Recommended Citation
Sahoo, Sunakhi and Ayati, Marzieh, "Unraveling Genetic Links Between Diabetes and Heart Failure-A Machine Learning Approach" (2025). Research Symposium. 161.
https://scholarworks.utrgv.edu/somrs/2025/posters/161
Included in
Artificial Intelligence and Robotics Commons, Biochemical Phenomena, Metabolism, and Nutrition Commons, Cardiovascular Diseases Commons, Databases and Information Systems Commons, Data Science Commons, Endocrine System Diseases Commons, Numerical Analysis and Scientific Computing Commons, Theory and Algorithms Commons
Unraveling Genetic Links Between Diabetes and Heart Failure-A Machine Learning Approach
Background: Diabetic heart failure (DHF) is defined as a chronic and progressive disease which is associated with both diabetes and heart failure (HF). Even though there have been many developments in the knowledge of these diseases, there is still much to learn about the genetic crossovers between the two. In this study, we identified genes that are associated with diabetic heart failure and heart failure by using gene expression data from patients with DHF, HF, and a control group of patients who died of natural causes. We sought to identify genes that had altered expression levels which could possibly play a role in the disease pathways.

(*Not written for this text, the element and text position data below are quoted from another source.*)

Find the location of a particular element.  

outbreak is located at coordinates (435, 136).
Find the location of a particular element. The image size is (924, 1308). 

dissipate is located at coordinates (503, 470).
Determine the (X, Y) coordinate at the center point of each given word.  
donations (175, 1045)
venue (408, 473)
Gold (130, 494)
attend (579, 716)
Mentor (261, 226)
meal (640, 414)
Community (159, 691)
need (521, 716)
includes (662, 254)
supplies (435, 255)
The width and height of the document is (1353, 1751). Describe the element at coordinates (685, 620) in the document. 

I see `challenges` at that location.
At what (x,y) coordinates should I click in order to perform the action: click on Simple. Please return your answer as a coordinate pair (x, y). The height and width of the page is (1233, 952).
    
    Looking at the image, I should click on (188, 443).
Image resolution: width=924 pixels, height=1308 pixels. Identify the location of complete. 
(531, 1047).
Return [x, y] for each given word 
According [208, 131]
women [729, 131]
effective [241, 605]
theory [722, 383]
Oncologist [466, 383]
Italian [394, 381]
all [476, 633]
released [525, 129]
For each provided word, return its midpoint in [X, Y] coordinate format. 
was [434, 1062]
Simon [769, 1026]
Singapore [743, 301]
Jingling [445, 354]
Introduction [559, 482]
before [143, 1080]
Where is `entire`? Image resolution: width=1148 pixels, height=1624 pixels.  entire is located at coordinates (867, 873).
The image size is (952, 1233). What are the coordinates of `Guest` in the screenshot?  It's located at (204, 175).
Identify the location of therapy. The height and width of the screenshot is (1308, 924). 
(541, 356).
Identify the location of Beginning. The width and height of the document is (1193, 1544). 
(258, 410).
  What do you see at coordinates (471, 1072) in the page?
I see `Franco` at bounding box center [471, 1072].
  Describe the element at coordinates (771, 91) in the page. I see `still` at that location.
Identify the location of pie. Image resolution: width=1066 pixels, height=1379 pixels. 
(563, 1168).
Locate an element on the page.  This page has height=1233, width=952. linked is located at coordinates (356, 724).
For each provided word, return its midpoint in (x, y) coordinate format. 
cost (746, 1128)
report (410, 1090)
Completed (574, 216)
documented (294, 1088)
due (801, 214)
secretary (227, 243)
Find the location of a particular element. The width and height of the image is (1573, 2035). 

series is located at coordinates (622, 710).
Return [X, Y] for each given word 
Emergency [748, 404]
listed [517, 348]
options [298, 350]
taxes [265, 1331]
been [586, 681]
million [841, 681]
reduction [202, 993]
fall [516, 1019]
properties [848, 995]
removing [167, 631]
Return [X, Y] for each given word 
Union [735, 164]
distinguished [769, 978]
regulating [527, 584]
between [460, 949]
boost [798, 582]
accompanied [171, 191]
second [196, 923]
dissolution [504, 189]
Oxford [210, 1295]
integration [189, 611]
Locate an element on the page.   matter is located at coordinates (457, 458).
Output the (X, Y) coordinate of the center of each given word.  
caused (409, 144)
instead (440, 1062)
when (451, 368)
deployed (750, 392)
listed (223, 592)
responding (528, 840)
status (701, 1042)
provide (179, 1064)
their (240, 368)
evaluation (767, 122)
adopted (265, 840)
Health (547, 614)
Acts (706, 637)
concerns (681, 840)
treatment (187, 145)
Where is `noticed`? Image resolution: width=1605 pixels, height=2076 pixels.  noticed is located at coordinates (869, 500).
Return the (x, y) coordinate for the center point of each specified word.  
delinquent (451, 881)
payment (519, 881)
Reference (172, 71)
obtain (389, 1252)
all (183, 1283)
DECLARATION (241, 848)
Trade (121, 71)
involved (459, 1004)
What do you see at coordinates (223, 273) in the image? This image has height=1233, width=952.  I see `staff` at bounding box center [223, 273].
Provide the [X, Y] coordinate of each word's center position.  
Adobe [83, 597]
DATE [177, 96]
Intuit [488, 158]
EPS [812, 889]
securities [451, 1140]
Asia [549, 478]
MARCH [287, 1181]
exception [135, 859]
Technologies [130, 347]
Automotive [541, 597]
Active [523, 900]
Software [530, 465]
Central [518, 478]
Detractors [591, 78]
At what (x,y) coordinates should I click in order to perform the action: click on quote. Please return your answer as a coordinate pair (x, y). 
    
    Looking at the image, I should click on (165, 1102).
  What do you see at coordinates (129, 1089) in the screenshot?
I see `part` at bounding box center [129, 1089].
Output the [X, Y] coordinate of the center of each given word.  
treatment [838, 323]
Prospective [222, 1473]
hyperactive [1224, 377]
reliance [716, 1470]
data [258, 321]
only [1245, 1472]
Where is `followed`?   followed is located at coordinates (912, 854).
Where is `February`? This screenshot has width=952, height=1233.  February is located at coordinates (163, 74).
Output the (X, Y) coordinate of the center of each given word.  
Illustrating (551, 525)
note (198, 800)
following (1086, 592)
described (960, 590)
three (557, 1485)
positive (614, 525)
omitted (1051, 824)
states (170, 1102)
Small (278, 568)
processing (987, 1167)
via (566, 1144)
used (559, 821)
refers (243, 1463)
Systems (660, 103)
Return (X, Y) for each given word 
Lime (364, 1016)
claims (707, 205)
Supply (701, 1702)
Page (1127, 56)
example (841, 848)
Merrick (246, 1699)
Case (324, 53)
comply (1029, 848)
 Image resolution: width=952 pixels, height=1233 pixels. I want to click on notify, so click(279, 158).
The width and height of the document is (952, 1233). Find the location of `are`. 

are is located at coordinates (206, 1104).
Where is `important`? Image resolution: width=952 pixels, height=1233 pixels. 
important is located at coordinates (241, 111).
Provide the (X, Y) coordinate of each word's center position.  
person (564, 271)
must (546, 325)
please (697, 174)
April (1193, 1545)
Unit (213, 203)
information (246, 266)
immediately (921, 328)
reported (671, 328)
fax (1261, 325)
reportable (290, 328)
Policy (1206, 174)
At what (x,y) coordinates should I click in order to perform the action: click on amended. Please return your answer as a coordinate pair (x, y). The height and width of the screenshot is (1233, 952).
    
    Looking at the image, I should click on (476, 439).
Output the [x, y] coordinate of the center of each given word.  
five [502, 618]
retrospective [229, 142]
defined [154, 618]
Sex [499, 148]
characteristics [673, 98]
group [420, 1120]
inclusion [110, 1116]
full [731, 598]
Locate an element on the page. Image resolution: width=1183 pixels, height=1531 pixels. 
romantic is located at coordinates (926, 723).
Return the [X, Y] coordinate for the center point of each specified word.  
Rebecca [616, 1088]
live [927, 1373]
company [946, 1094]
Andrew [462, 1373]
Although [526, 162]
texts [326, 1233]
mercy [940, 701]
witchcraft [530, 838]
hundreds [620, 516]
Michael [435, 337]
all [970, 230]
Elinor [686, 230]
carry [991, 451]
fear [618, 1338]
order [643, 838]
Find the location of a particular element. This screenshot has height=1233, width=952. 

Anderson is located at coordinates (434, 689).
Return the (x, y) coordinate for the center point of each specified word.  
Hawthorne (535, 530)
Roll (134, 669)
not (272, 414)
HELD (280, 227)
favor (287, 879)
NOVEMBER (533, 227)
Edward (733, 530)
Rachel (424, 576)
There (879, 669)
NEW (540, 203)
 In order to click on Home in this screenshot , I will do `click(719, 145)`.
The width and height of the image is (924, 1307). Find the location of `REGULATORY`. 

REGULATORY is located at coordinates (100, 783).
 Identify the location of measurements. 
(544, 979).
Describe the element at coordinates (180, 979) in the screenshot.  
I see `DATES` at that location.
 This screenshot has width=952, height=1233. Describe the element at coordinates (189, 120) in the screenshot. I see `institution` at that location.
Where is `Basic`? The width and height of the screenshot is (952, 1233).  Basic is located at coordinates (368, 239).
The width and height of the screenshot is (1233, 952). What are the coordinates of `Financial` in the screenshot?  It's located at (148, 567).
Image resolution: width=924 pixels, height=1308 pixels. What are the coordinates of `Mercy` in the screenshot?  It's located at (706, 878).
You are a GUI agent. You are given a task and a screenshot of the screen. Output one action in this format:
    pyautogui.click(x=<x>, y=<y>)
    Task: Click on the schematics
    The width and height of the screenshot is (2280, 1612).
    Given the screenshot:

Methods: The data set used in the study was formatted as a matrix which included three groups: 5 control samples (individuals who died naturally), 7 samples from DHF and 12 samples from non-DHF. All the data analysis were done using CRAN package in R and RStudio. Volcano plots were used to determine the differentially expressed genes according to the log2 fold-change and ttest. We used machine learning models, including Naive Bayes, Random Forest, and Logistic Regression, that were trained using confusion matrices and 5-fold cross-validation to classify control and diseased groups. We also used functional pathway enrichment tools, such as EnrichR and StringPPI, for the identification of biological processes and genetic pathways associated with the identified genes. Also, to identify gene expression clustering and the relationships between the sample groups, data visualization methods such as UMAPs (Uniform Manifold Approximation and Projection) and heatmaps were employed.
Results: From the volcano plots, 149 genes were seen to be differentially expressed in the diseased groups. EnrichR analysis revealed that these genes were linked to the pathologies like lipid and atherosclerosis, insulin resistance and several signaling pathways. The UMAP analysis highlighted clear distinction between the control and the diseased groups with some degree of overlap between the DHF and HF groups. The accuracy of the predictive models was as follows: Naive Bayes = 100%, Random Forest = 80% and Logistic Regression = 60%. This is supported by the heat maps, which were similar to the UMAP results, where the genes that were similarly expressed were grouped into one cluster within each group. Further analysis of the regulated pathways showed that there were close interactions between the genes that were highly expressed, which may help to explain the mechanisms of DHF and HF.
Conclusion: Our study provided evidence of 149 genes with altered expression in diabetic heart failure and heart failure and their relationships with the important biological processes. The findings of this study also showed that the machine learning models have a high potential to differentiate between healthy and diseased conditions with the highest accuracy being displayed by the Naïve Bayes model. The results of the bioinformatics analysis, the pathway analyses and the gene mappings enabled the identification of genetic relationships and disease mechanisms and thus will form a basis for future studies.